This model, Sara121/Llama_3.1_8B_ABS_Regulatory, is a specialized version of Meta's Llama-3.1-8B-Instruct, adapted for regulatory question answering within engineering contexts, particularly focusing on ABS (American Bureau of Shipping) regulations. It is a fully merged model, meaning its LoRA adapters, trained using Unsloth, have been integrated into the base model, making it a standalone checkpoint.

Key Capabilities

  • Domain-Specific Q&A: Optimized for answering questions based on ABS regulatory documents.
  • Context-Aware Responses: Generates structured answers grounded in specific regulatory text.
  • Engineering Compliance: Supports tasks related to engineering compliance and reasoning.
  • RAG Integration: Designed for seamless integration into Retrieval-Augmented Generation (RAG) systems.

Training Details

The model was fine-tuned using the LoRA (parameter-efficient fine-tuning) method with the Unsloth framework and an AdamW optimizer.

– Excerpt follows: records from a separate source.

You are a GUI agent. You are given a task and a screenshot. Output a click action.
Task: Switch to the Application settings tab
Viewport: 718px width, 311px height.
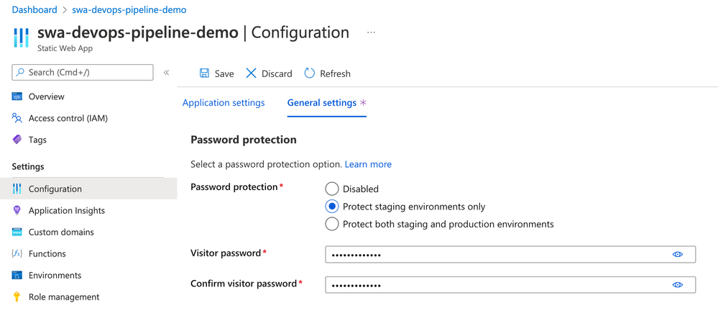coord(224,103)
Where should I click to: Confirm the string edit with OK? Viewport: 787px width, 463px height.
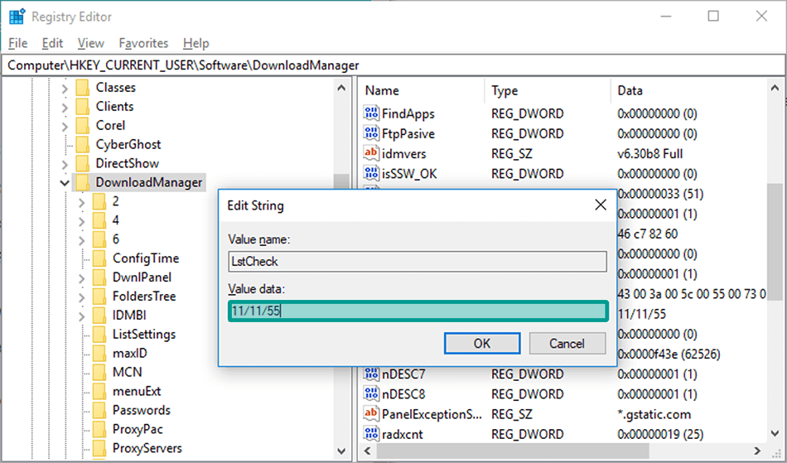[482, 344]
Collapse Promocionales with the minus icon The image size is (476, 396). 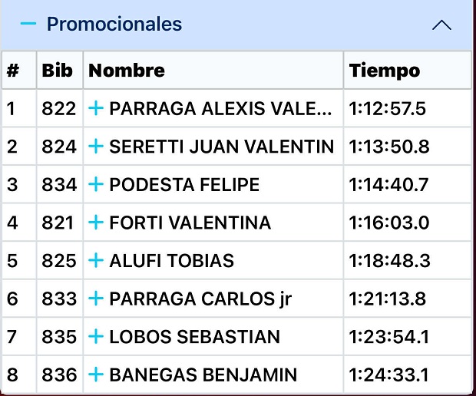[28, 24]
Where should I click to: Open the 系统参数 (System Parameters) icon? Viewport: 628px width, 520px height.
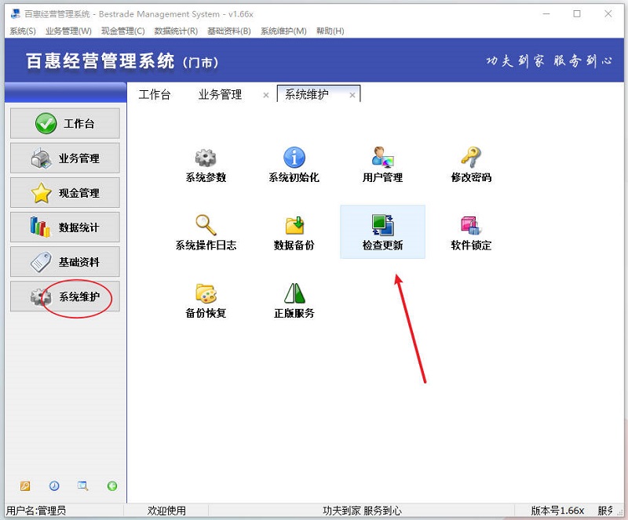(x=206, y=163)
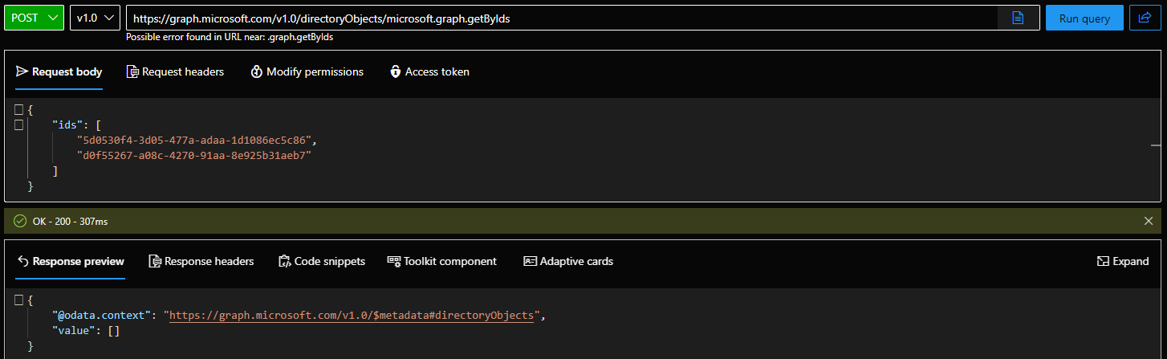The height and width of the screenshot is (359, 1167).
Task: Open the Code snippets tab
Action: [321, 261]
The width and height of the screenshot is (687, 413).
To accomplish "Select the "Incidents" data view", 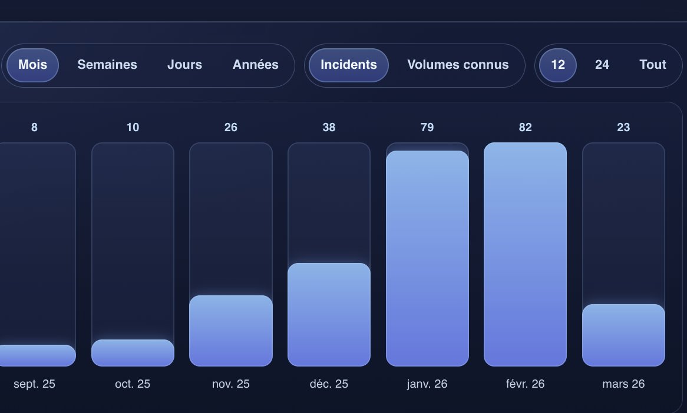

Its training dataset consists of domain-specific question-answer pairs derived directly from ABS regulatory documents, formatted as chat-style messages.

Limitations

  • May produce inaccuracies in numerical or threshold-based reasoning.
  • Performance is highly dependent on the quality of the input prompt and external context.
  • Not suitable for critical safety or legal decisions without expert human validation.
  • Its domain specialization may lead to reduced performance on general-purpose tasks.